▶ What is being asked:
Copy verbatim the span of lines beginning at the line that contains "Given: Expand the Our Software menu" and ending with the final line of the data. Exclude pictures from the copy.

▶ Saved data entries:

Start of Block

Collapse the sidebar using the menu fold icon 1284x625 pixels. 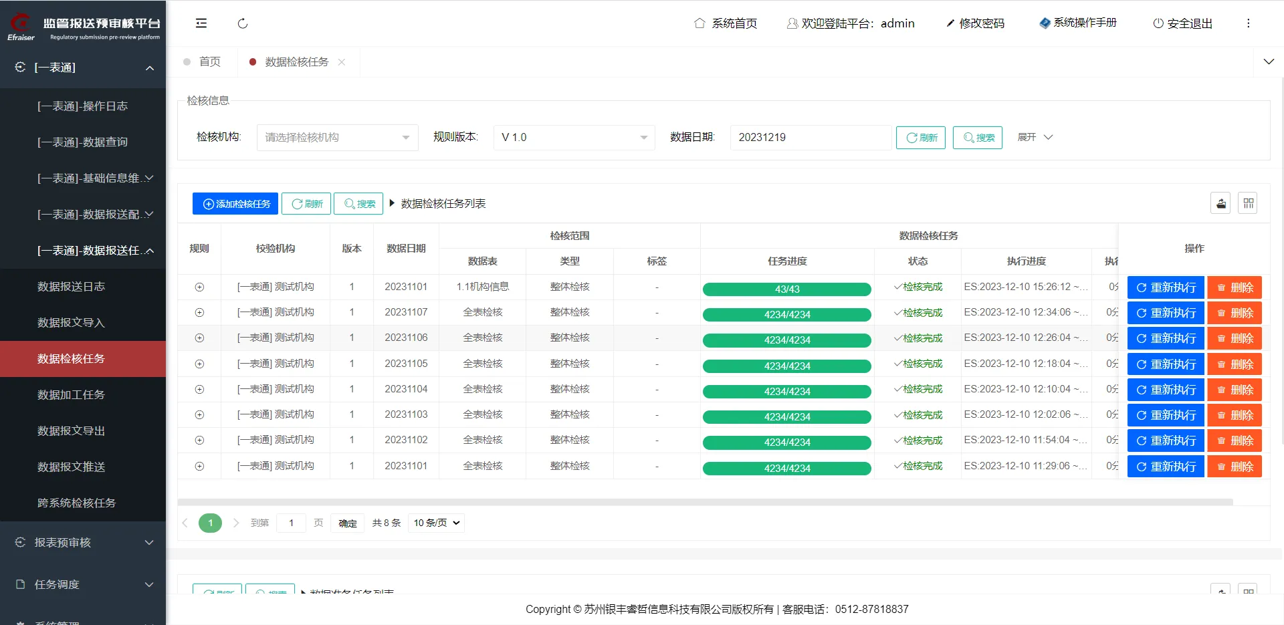pos(201,23)
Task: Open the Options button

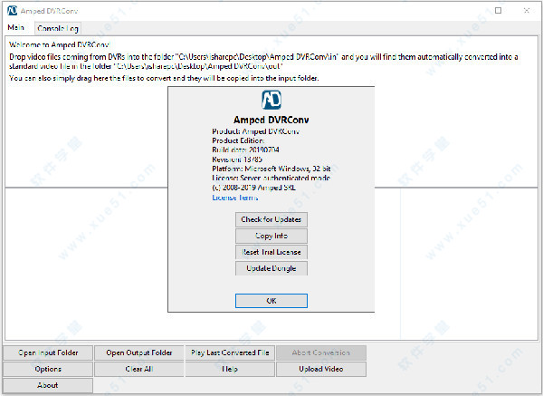Action: (48, 369)
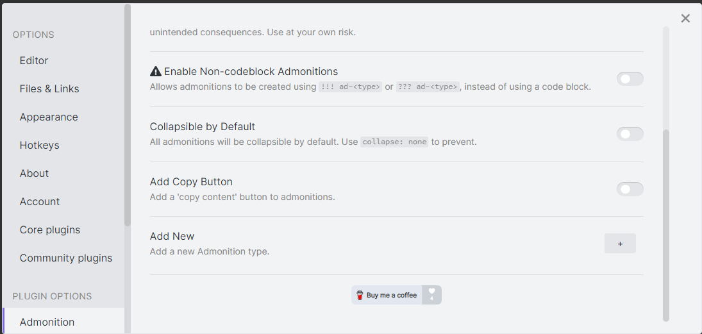Enable Non-codeblock Admonitions toggle

pos(630,79)
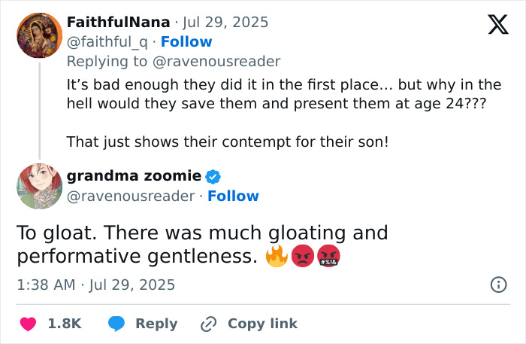Click grandma zoomie's blue verified badge

[213, 176]
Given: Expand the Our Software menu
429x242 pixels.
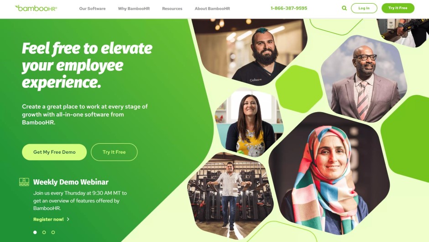Looking at the screenshot, I should [x=92, y=9].
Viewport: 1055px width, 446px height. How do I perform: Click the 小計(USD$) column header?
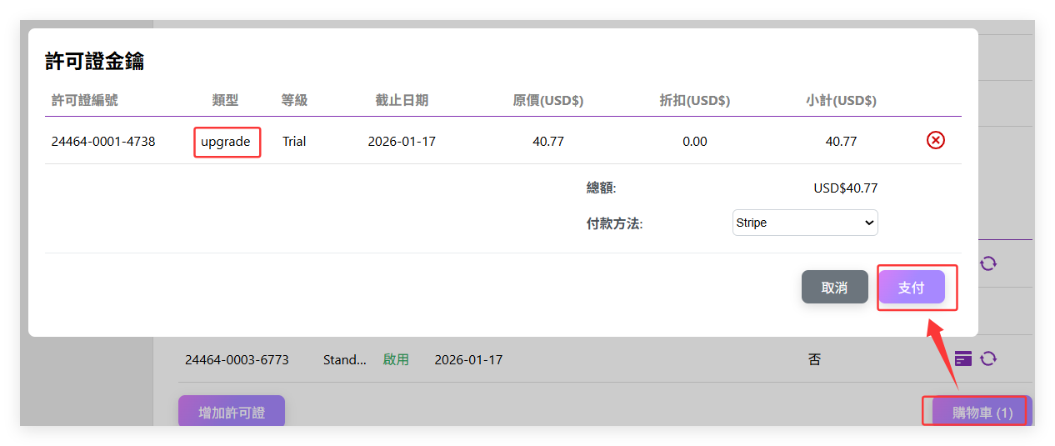click(x=841, y=100)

End of Block

▶ Solved problem:
Given: Expand the Our Software menu
429x242 pixels.
Looking at the screenshot, I should [x=92, y=9].
Viewport: 1055px width, 446px height. How do I perform: Click the 小計(USD$) column header?
click(x=841, y=100)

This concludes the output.